A promising direction to advance mathematical modeling in epidemiology is to connect the models with data-driven techniques, particularly machine learning. The work by Yang et al. (1) applied a machine learning approach based on a recurrent neural network that is trained by utilizing a 2003 SARS epidemic dataset as well as incorporating the COVID-19 epidemiological parameters. They found consistent patterns in the predictions from the SEIR model and from the machine learning. For another example, Gao et al. (11) developed a deep learning algorithm to analyze the infectivity of the novel coronavirus and predict its potential hosts, and their findings indicated that bats and minks may be two animal hosts of this virus. These results are encouraging for wider applications of data analysis and computing approaches to study epidemics and pandemics, particularly COVID-19. Machine learning and other artificial intelligence techniques can complement and improve mathematical epidemic models by taking advantage of the large data sets currently available, including epidemic, genetic, demographic, geospatial and mobility data, the scale of which is typically far beyond the applicability of a standard mathematical model. On the other hand, mathematical modeling can provide a meaningful way to validate machine learning predictions and to guide the development of more efficient and robust algorithms in machine learning and data analytics. Thus, the development and advancement of these two different quantitative approaches could be mutually beneficial, and their integration could lead to potentially transformative progress in the study of COVID-19 and beyond.

With the on-going pandemic, we will surely see more mathematical models developed, analyzed and applied to COVID-19, and many of the modeling limitations and challenges mentioned here will hopefully be overcome soon. Although the full potential and impact of mathematical modeling for such a pandemic are still to be seen, the future looks bright. Nevertheless, in the development and application of such epidemic models, we stress the importance of validating key modeling assumptions, connecting models with realistic data, tailoring models to practical needs, and leveraging the support from other analytical and computational techniques.

Acknowledgments

Funding: This work was partially supported by the National Institutes of Health of the United States under grant number 1R15GM131315.

Footnote

Provenance and Peer Review: This article was commissioned by the editorial office, Journal of Public Health and Emergency. The article did not undergo external peer review.

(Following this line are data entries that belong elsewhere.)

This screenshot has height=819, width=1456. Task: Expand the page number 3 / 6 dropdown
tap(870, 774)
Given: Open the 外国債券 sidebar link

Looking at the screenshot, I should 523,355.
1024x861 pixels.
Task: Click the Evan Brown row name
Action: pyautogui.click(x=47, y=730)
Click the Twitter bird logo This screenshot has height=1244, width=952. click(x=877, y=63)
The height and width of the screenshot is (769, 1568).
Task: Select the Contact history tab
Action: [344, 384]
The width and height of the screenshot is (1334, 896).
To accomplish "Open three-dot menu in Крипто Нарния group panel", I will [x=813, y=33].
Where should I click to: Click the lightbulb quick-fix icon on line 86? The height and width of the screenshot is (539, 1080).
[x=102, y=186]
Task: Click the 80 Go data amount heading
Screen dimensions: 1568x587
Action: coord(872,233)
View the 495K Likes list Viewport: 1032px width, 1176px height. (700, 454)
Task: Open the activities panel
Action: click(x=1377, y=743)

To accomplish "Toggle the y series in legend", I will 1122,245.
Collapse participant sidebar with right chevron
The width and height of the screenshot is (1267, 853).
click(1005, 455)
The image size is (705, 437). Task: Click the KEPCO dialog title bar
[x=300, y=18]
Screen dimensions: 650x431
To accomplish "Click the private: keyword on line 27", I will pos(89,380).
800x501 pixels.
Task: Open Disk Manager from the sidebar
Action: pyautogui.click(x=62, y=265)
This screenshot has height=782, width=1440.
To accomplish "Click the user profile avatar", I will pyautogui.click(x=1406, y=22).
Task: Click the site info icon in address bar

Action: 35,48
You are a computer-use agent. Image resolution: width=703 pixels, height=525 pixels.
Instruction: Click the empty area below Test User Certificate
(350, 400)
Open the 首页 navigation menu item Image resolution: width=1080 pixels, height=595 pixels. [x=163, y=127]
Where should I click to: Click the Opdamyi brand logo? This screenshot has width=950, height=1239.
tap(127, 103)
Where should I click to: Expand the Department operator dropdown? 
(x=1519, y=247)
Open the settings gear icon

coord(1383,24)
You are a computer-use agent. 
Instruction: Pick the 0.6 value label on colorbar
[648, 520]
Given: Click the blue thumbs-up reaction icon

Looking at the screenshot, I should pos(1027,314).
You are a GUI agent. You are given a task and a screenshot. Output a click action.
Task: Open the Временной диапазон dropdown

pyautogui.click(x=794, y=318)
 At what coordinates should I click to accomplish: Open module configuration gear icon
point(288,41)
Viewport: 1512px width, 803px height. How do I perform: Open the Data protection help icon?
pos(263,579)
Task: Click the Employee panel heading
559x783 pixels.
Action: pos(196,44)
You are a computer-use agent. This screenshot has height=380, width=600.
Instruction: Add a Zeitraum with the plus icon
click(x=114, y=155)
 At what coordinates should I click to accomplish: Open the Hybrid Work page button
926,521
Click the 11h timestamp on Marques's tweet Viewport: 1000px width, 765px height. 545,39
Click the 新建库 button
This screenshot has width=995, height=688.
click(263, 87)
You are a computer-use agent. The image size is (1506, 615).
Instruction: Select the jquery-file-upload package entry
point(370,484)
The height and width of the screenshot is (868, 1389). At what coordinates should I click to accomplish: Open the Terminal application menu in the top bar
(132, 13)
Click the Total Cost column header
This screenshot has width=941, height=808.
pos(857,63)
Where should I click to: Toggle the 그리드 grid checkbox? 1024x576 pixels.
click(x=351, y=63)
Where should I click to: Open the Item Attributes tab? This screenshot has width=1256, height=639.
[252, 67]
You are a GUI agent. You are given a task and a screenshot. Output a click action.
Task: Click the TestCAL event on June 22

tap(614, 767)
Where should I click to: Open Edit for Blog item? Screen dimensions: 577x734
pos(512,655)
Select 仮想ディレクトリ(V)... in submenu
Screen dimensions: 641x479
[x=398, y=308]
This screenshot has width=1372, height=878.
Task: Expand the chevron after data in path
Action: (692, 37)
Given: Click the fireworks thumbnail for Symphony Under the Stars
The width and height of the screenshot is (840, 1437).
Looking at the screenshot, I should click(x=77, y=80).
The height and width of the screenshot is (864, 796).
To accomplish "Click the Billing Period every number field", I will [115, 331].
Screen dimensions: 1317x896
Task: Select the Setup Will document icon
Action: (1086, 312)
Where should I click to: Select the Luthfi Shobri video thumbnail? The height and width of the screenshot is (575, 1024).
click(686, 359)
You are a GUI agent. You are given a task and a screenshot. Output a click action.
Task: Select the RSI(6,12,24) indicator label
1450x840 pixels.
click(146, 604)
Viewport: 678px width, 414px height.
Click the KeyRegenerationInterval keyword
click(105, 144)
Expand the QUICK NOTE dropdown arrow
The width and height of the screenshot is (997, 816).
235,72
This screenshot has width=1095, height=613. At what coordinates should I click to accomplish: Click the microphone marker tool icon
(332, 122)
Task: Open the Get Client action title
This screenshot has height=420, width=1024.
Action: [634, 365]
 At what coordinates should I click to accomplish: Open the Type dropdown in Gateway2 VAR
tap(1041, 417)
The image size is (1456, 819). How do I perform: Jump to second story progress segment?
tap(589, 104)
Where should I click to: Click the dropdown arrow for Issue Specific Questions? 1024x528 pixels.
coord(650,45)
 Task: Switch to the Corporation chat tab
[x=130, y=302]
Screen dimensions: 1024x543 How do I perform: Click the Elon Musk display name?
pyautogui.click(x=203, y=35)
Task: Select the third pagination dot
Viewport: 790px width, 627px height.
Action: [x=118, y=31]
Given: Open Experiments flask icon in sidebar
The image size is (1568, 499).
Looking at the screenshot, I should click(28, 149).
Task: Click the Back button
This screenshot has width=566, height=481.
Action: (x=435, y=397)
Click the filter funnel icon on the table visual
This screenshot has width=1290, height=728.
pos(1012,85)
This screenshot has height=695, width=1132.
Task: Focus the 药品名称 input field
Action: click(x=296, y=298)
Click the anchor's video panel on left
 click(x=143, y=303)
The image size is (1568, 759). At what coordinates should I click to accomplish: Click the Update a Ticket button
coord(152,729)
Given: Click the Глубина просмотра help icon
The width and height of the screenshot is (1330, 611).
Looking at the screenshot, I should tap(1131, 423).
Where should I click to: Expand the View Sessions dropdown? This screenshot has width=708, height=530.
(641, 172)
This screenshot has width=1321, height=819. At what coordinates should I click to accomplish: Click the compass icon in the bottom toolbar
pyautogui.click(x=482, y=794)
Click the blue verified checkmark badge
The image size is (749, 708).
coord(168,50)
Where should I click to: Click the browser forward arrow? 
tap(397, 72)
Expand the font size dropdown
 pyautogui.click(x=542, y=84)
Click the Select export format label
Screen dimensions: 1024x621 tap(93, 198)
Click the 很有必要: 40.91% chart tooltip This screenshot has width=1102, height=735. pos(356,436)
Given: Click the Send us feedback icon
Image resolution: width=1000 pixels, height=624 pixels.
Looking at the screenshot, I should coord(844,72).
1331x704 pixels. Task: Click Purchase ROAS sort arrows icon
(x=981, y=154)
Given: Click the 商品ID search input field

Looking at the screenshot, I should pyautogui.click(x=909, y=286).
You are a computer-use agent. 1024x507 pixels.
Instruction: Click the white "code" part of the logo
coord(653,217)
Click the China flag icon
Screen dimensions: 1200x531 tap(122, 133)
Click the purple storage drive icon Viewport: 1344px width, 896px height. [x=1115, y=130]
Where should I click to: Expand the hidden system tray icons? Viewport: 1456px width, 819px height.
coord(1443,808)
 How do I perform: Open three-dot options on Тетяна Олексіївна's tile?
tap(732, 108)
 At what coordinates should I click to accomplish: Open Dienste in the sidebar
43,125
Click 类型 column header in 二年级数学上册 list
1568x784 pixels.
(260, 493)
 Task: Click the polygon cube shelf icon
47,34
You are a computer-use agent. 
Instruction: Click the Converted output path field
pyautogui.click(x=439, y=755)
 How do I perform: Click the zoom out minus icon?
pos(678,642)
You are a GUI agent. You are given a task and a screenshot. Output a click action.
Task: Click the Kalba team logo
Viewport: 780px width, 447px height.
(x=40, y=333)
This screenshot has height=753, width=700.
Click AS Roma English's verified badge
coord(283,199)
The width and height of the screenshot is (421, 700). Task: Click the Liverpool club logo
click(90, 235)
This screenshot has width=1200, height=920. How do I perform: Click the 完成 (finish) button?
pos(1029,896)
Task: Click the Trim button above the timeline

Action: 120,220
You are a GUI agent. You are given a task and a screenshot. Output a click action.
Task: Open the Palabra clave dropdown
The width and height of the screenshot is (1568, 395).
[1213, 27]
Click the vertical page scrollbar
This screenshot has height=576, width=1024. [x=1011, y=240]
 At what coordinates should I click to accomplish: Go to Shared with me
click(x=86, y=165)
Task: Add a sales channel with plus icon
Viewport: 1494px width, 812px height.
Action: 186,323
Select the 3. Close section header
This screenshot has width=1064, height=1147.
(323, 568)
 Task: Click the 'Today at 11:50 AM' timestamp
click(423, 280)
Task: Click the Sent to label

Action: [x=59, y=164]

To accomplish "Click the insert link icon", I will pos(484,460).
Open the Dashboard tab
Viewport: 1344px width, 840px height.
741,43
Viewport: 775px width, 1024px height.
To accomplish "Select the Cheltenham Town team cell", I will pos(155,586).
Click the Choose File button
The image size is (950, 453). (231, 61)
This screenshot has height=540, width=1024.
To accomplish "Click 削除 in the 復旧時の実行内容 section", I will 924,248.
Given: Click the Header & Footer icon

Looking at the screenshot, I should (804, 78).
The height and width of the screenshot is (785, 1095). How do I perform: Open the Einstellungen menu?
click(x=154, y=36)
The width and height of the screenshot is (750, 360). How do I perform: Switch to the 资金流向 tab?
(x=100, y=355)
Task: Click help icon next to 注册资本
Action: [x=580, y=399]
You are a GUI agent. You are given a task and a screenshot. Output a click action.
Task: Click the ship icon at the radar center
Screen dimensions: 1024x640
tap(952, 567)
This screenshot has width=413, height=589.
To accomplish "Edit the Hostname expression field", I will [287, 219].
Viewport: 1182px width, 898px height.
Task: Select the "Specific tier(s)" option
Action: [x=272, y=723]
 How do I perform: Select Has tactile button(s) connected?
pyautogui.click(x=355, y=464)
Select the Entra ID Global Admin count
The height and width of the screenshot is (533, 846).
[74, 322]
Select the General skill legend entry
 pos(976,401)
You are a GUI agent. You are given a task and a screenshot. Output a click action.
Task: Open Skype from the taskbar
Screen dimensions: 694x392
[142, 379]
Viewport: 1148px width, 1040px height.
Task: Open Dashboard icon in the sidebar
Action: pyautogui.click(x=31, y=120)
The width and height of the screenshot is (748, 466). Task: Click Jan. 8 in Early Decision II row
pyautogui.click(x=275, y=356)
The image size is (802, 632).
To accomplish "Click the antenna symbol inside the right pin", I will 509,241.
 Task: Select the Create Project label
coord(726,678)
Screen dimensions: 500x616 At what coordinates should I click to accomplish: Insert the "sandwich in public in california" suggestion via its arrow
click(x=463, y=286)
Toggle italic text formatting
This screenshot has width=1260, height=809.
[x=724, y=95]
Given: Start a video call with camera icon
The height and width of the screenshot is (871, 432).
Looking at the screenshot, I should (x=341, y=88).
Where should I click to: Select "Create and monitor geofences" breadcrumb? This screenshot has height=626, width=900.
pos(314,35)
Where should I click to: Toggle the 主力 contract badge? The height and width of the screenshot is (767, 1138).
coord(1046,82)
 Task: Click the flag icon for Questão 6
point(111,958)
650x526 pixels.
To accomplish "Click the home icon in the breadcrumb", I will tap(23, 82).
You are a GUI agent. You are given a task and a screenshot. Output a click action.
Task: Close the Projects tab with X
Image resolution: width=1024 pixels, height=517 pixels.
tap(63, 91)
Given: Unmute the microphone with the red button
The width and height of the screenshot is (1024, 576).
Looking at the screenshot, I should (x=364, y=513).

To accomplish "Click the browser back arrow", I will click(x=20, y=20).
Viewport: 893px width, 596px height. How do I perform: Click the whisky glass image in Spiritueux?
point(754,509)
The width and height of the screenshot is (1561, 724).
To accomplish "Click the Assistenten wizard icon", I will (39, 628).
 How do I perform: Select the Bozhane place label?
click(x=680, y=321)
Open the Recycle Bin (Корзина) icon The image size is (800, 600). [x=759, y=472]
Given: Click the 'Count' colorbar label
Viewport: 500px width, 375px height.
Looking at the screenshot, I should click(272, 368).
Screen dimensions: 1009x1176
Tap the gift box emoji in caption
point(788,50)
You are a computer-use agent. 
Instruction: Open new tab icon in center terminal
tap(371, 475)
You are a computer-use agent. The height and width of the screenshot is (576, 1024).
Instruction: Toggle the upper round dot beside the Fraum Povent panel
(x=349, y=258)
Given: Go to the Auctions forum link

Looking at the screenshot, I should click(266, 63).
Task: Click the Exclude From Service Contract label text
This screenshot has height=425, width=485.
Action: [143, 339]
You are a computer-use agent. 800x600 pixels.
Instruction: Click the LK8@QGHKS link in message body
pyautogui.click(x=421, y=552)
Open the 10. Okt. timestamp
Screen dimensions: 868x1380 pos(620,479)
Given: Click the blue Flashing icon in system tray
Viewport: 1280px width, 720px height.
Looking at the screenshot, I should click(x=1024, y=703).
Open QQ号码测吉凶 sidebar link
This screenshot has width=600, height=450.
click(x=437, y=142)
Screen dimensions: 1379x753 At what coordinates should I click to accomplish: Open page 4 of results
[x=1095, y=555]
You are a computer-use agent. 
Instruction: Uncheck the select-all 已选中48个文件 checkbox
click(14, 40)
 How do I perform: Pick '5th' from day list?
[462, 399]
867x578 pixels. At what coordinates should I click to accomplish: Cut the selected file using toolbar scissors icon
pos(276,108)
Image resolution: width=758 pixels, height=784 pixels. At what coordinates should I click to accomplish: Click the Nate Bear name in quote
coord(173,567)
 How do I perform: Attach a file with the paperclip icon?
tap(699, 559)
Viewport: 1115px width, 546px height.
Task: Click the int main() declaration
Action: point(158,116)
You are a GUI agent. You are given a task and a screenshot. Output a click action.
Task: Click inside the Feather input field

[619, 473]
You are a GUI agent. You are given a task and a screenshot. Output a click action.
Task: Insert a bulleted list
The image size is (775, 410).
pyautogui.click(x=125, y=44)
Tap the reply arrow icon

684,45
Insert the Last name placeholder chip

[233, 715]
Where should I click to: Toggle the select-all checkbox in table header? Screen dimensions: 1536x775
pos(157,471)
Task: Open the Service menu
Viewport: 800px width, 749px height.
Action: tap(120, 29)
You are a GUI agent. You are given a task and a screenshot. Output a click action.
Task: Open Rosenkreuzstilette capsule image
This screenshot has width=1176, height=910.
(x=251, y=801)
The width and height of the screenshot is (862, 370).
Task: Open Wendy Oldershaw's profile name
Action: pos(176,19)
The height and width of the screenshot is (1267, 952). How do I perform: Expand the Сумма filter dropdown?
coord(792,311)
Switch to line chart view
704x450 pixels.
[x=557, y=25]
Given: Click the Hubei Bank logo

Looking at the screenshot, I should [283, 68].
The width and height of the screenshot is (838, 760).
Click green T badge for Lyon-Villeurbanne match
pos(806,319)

Conflicts of Interest: The author has completed the ICMJE uniform disclosure form (available at http://dx.doi.org/10.21037/jphe-2020-05). The author has no conflicts of interest to declare.

Ethical Statement: The author is accountable for all aspects of the work in ensuring that questions related to the accuracy or integrity of any part of the work are appropriately investigated and resolved.

Open Access Statement: This is an Open Access article distributed in accordance with the Creative Commons Attribution-NonCommercial-NoDerivs 4.0 International License (CC BY-NC-ND 4.0), which permits the non-commercial replication and distribution of the article with the strict proviso that no changes or edits are made and the original work is properly cited (including links to both the formal publication through the relevant DOI and the license). See: https://creativecommons.org/licenses/by-nc-nd/4.0/.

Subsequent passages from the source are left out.